**Tasks**
1) Transcribe the passage on American English from "Features of American" to "of the language.".
2) According to the passage on American English, why was the early English language in America imitative in nature?

**Page**
Concept of correctness and social acceptability:
A ‘Standard’ variety of a language is that which is generally used by educated speakers and for which reference works like dictionaries and grammars are available. It has to be noted that ‘standard’ variety refers to social acceptability and to the prestige accorded to a variety.(then R.P.English, now its US English).
AMERICAN ENGLISH
The English language was brought to America by colonists from England who settled along the Atlantic coast in the seventeenth century. The earliest people arrived in 1607 and it culminated in the exodus of the British Puritans called Pilgrim Fathers who fearing persecution, fled Britain and arrived in America in 1620. The colonial settlement of the thirteen colonies extended across New England, Middle Atlantic states and South Atlantic states.
Originally, it was the British language and literature of Shakespeare, Milton etc. that was imitated in America. So the early English language in America was imitative in nature. Gradually they developed a unique and distinct style of the English language, which was, in many ways divergent from British English.
Features of American English:
(i)                 There was uniformity of American English spoken across all the American states. The American English became a unifying factor and increased American pride and nationalism.
(ii)               The second quality often attributed to American English is archaism, the preservation of old features of the language which have gone out of use in the standard speech of England. It has qualities that were characteristic of English speech in the seventeenth and eighteenth centuries. In many ways, standard American English is reminiscent of an older period of the language.
-          Americans pronounce ‘either’ and ‘neither’ as in the archaic British pronunciation of        /          / and /           / whereas, the present day British diphthonize it as /         / and /       /.

**Dataset excerpt**
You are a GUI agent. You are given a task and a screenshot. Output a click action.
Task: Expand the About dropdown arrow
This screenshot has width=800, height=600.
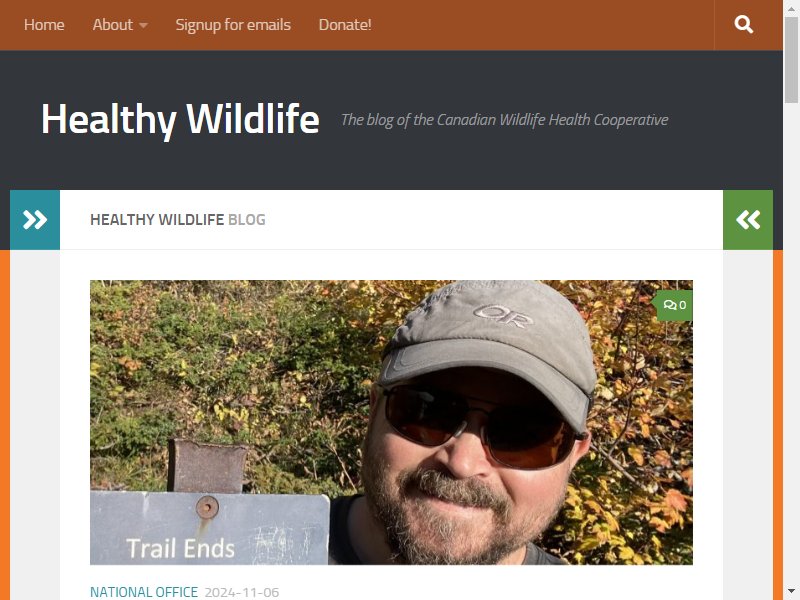pos(143,25)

**Written answers**
1)
Features of American English:
(i)                 There was uniformity of American English spoken across all the American states. The American English became a unifying factor and increased American pride and nationalism.
(ii)               The second quality often attributed to American English is archaism, the preservation of old features of the language which have gone out of use in the standard speech of England. It has qualities that were characteristic of English speech in the seventeenth and eighteenth centuries. In many ways, standard American English is reminiscent of an older period of the language.

2) It was imitative because, at first, Americans imitated the British language and literature of writers such as Shakespeare and Milton.